As a casual consumer strolling through a pop-up shop, I am here to enjoy myself. Make it easy for me to purchase your product or services.  Please, oh, please don’t make me ask you! That is such a chore and I am fearing a whole haggling situation, oftentimes I’d rather check out another shop/stall than struggle to get your attention.

Rule #2 : Price It    il_570xN.127037156

Have a set price written clearly.  The final price. No haggling. This is not a street side bazaar.

Rule #3:  Win the Wallet

“Win the Wallet” by lumping together the best-sellers with the slow-moving items – Offer  ‘Buy 2 and Get 1 free’ on your mini-notebooks crafted from hand-pressed paper.   Use Social Networks for your advantage AND offer a juicy discount to new customers- ” Refer our Facebook page to 10 friends and Check-in on Facebook – Get 20% on your current purchase”

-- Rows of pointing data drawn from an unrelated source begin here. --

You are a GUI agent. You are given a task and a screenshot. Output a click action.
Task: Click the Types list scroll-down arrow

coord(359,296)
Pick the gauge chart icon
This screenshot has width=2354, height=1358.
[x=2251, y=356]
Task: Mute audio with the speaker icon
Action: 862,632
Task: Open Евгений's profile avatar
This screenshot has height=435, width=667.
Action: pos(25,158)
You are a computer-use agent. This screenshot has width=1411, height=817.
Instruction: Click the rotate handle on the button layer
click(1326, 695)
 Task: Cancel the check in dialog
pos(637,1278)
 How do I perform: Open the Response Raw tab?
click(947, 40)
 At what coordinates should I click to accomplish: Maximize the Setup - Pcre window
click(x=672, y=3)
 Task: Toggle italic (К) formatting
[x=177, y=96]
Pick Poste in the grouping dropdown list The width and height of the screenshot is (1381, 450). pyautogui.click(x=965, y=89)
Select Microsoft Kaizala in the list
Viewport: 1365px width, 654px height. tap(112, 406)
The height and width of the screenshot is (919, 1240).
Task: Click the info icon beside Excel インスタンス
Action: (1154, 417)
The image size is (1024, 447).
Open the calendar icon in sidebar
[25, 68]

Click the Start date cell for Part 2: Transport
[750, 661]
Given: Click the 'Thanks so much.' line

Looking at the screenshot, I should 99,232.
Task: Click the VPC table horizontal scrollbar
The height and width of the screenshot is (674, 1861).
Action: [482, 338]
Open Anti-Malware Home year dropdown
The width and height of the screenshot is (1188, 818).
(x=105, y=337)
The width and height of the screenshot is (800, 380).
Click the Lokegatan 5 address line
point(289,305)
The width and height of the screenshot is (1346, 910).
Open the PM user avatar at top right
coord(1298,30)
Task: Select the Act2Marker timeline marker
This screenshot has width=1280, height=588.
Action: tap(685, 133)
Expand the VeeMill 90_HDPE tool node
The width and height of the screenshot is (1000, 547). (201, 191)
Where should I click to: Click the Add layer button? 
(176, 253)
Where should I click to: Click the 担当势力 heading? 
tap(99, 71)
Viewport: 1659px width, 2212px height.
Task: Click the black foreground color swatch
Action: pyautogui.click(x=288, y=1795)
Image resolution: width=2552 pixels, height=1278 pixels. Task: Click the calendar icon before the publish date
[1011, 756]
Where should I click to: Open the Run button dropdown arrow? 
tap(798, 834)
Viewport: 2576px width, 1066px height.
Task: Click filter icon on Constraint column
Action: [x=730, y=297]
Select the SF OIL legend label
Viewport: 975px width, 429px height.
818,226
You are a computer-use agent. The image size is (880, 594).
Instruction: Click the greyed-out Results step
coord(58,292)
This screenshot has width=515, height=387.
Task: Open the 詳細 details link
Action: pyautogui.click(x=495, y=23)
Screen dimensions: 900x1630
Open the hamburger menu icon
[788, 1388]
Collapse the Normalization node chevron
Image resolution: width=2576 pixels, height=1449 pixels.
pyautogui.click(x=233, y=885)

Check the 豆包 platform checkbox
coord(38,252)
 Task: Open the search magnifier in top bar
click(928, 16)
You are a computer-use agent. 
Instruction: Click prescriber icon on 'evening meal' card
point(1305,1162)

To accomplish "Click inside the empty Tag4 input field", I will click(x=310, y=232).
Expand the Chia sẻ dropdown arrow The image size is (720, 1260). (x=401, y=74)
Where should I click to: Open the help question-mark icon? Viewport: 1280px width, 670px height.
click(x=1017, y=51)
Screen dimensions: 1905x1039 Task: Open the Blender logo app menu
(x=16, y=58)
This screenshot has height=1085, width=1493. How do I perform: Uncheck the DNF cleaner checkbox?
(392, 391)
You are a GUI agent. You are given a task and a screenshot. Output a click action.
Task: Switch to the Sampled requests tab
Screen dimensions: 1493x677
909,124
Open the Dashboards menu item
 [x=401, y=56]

Rule#4: Show Me What’s Special

When you have a unique or lesser-known product, you must educate the consumer. MUST.  Record a small demo video with your cell phone and play it on a laptop at the stall on loop.  Announce live demos every hour at the fair and make sure to include people who are watching in the demonstration.  If you want me to buy the latest innovation in organic honey – garlic-flavored- give me a taste!

Tell me what you think – Have you ever been frustrated by the lack of preparation by sellers at local fairs?